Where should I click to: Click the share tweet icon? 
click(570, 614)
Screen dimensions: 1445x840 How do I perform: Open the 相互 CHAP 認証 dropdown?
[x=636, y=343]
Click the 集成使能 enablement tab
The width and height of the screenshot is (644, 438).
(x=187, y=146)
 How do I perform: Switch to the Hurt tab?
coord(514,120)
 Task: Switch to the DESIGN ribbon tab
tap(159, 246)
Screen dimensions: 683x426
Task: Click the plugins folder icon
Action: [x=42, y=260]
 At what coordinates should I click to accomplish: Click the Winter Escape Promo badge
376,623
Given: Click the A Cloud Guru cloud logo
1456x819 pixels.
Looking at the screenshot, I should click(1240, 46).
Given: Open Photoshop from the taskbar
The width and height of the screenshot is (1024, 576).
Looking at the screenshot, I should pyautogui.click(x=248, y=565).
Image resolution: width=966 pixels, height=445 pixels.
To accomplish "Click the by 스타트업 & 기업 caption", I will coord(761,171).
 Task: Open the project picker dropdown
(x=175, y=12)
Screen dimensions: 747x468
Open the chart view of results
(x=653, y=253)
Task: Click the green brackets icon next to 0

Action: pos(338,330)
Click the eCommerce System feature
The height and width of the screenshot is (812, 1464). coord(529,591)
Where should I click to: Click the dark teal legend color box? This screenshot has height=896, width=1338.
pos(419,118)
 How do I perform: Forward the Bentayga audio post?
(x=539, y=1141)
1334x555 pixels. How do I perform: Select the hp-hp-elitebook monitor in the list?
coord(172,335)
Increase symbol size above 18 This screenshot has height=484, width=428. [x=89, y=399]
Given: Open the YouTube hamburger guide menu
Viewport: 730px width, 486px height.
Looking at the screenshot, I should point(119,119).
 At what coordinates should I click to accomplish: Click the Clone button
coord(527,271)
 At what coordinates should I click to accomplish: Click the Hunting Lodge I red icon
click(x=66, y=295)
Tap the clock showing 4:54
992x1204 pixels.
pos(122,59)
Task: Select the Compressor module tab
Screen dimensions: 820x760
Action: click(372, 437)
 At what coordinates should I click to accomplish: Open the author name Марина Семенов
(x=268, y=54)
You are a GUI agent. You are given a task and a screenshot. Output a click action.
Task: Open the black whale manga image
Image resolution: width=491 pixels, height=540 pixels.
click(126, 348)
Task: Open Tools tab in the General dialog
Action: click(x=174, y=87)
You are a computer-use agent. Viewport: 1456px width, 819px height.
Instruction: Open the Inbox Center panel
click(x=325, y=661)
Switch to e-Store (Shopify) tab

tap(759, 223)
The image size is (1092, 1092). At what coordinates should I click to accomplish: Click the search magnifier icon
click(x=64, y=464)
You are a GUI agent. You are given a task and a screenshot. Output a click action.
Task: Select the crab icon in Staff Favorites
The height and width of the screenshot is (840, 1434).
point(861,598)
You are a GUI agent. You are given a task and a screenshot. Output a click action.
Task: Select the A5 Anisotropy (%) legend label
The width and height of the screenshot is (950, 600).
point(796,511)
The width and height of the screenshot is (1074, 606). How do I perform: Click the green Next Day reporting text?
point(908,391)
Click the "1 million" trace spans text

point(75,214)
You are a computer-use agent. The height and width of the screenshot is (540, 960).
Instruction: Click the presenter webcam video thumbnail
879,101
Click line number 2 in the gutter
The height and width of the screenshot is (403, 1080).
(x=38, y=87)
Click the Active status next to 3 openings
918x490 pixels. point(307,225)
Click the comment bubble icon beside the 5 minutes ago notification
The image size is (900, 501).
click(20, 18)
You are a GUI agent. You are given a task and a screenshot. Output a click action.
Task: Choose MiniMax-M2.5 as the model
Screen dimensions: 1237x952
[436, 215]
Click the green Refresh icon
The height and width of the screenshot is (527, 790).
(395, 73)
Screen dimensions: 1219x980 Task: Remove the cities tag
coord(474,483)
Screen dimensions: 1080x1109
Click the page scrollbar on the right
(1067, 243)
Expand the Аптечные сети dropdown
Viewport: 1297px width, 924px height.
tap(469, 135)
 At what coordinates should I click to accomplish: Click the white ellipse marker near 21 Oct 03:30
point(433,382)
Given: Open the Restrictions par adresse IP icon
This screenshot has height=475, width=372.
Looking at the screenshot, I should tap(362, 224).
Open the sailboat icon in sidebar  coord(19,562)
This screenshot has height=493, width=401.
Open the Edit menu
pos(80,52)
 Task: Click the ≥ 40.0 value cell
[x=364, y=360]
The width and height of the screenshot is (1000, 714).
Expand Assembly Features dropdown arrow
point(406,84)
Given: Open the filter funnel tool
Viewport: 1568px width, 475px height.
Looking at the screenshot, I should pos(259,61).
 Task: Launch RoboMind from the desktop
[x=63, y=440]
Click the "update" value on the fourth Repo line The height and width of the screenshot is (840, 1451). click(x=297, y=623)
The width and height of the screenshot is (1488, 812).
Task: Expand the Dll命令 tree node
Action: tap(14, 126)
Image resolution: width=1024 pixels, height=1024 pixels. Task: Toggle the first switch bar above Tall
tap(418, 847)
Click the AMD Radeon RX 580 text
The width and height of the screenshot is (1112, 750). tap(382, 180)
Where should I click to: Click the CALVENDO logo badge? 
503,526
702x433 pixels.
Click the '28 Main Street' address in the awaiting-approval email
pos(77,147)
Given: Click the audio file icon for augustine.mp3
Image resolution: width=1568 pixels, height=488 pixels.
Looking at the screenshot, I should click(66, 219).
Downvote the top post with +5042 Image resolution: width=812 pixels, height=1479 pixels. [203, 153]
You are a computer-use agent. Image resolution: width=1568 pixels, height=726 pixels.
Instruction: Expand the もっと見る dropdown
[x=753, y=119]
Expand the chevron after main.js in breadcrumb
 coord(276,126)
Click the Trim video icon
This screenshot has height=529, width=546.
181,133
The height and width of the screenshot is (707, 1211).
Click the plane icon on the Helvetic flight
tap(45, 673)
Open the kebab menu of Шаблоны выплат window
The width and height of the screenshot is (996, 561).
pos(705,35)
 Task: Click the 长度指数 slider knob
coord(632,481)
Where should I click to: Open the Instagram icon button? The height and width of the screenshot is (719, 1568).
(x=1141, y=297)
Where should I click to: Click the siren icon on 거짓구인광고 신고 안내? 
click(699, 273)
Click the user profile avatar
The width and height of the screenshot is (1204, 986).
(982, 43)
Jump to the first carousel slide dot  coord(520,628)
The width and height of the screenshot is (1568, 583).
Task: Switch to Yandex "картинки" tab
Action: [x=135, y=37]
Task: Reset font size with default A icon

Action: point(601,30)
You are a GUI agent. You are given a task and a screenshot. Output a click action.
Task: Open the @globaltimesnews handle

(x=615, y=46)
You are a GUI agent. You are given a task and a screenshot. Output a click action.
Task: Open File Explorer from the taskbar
####################
## Task directions
Go line by line through the data above and report each one that holds the string "taskbar".

## Problem solution
Given: Open Photoshop from the taskbar
Task: Open File Explorer from the taskbar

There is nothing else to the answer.